▶ [EXERCISE INSTRUCTIONS] Each line from the one bearing "Where should I" through the last line of the entries below should be returned exactly, with pictures left out.

▶ [LISTED ENTRIES]
##############################
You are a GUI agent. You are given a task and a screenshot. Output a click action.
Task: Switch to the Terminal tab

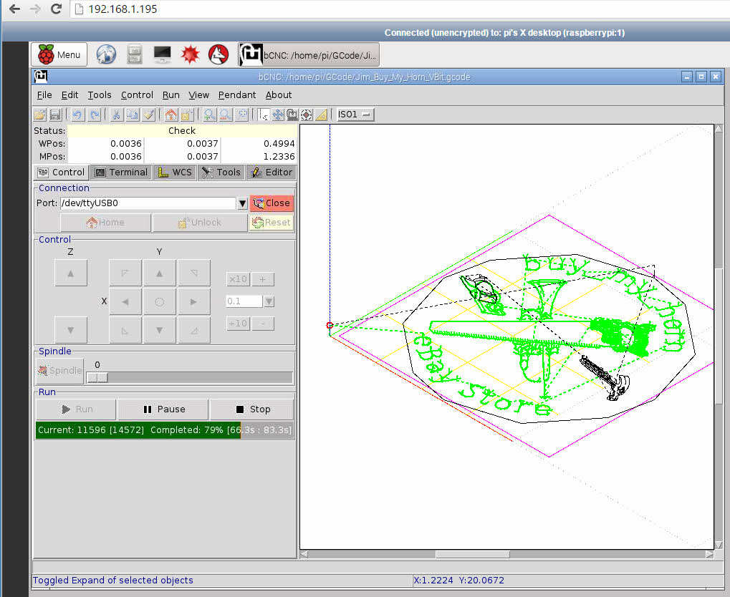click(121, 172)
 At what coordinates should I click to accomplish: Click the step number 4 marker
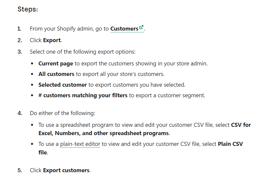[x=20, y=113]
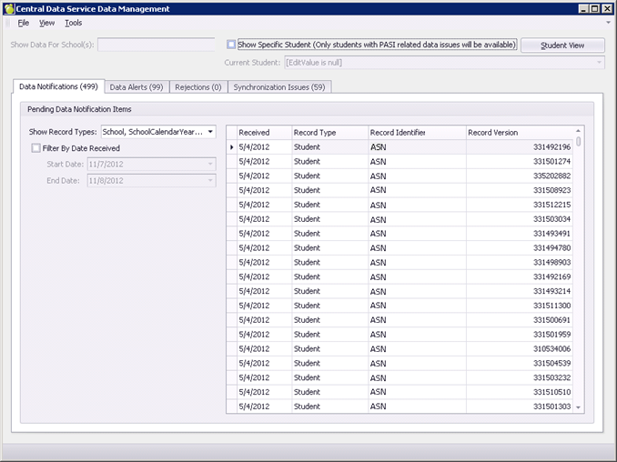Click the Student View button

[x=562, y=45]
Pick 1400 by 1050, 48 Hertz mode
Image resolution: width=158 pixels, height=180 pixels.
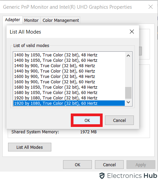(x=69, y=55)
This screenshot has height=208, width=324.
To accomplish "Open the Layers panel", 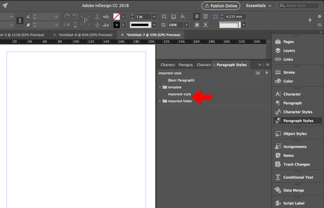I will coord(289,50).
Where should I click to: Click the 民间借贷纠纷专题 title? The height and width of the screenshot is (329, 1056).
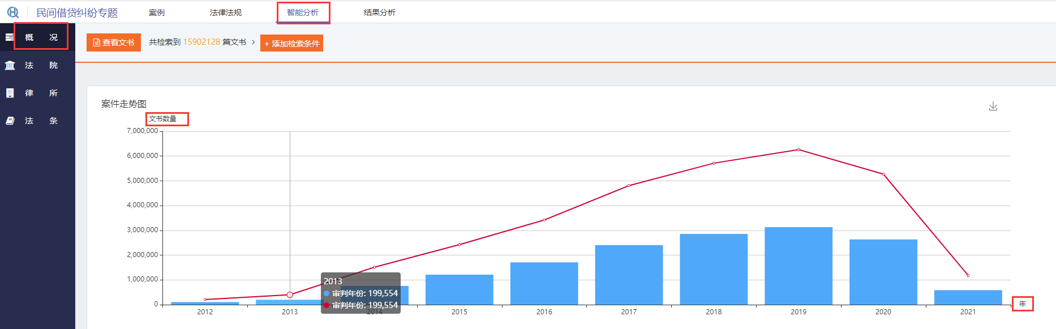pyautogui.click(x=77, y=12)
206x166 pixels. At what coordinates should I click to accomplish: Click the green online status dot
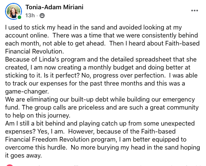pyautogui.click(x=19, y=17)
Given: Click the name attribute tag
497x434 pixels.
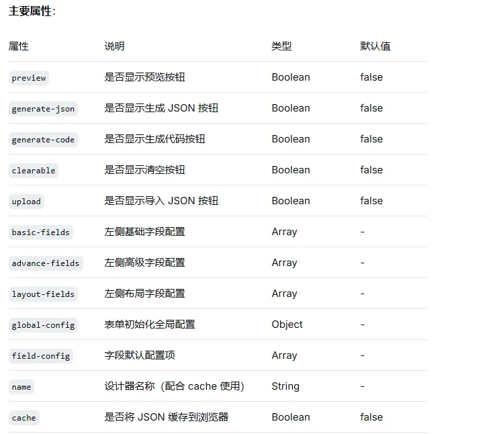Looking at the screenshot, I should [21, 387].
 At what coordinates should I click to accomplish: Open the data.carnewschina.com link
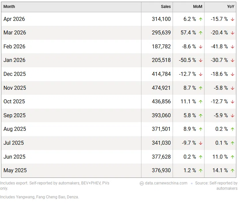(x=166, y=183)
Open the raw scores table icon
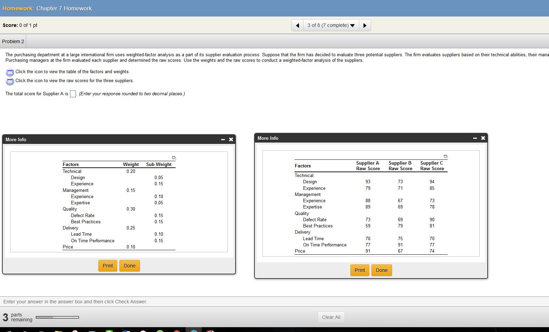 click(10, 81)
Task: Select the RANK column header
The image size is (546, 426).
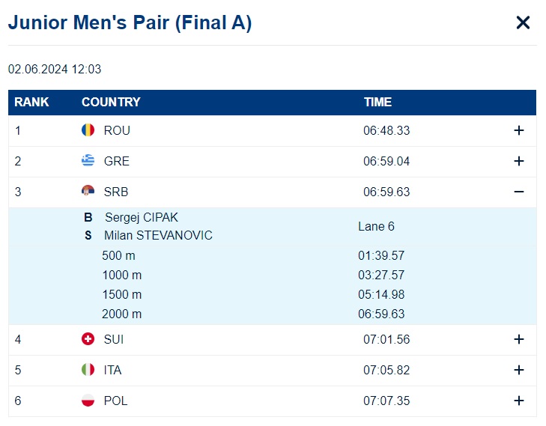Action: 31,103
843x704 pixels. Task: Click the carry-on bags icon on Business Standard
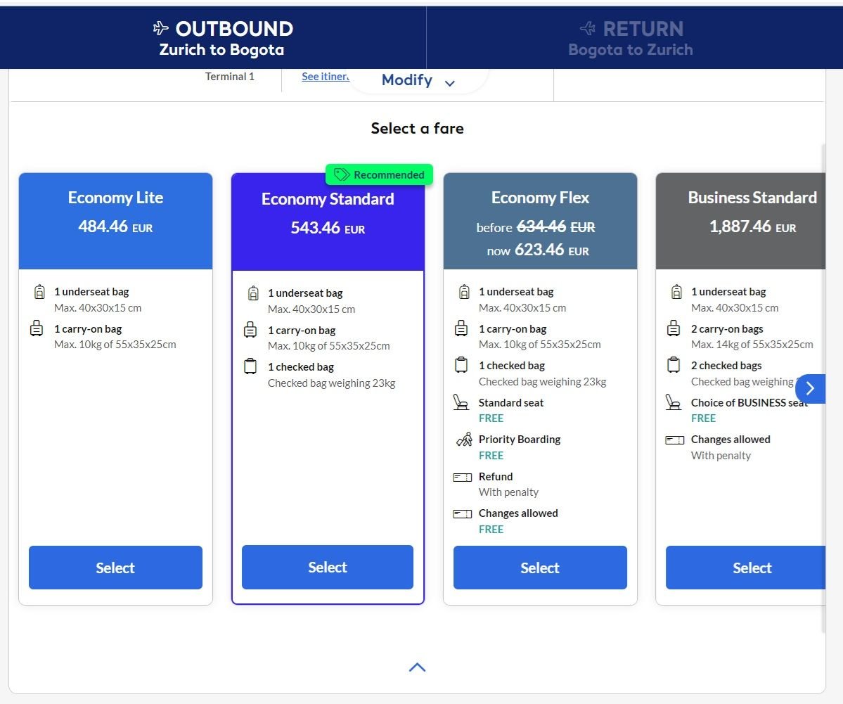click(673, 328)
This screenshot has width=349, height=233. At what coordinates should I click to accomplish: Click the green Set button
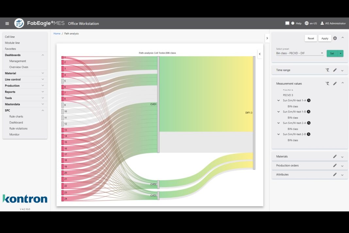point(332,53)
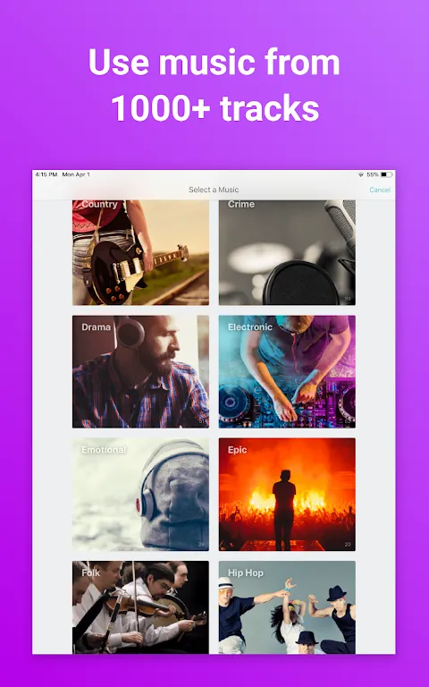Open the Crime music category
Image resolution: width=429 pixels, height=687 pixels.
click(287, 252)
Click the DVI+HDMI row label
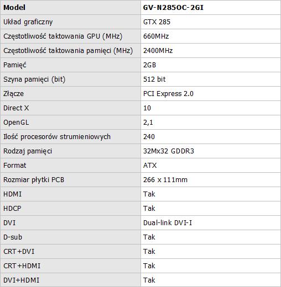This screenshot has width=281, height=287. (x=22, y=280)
##############################
▶ [WRITTEN RESPONSE]
Where should I click to: Click the 民间借贷纠纷专题 title? The height and width of the screenshot is (329, 1056).
pyautogui.click(x=77, y=12)
206x166 pixels. At what coordinates should I click to accomplish: Click the green online status dot
pyautogui.click(x=19, y=17)
Given: Click the name attribute tag
497x434 pixels.
Looking at the screenshot, I should [21, 387].
 At what coordinates should I click to accomplish: Open the data.carnewschina.com link
(x=166, y=183)
Open the raw scores table icon
 click(10, 81)
Task: Select the RANK column header
The image size is (546, 426).
Action: 31,103
843x704 pixels. Task: Click the carry-on bags icon on Business Standard
click(673, 328)
This screenshot has width=349, height=233. At what coordinates should I click to accomplish: Click the green Set button
point(332,53)
Open the Crime music category
Image resolution: width=429 pixels, height=687 pixels.
click(287, 252)
Click the DVI+HDMI row label
This screenshot has width=281, height=287. (x=22, y=280)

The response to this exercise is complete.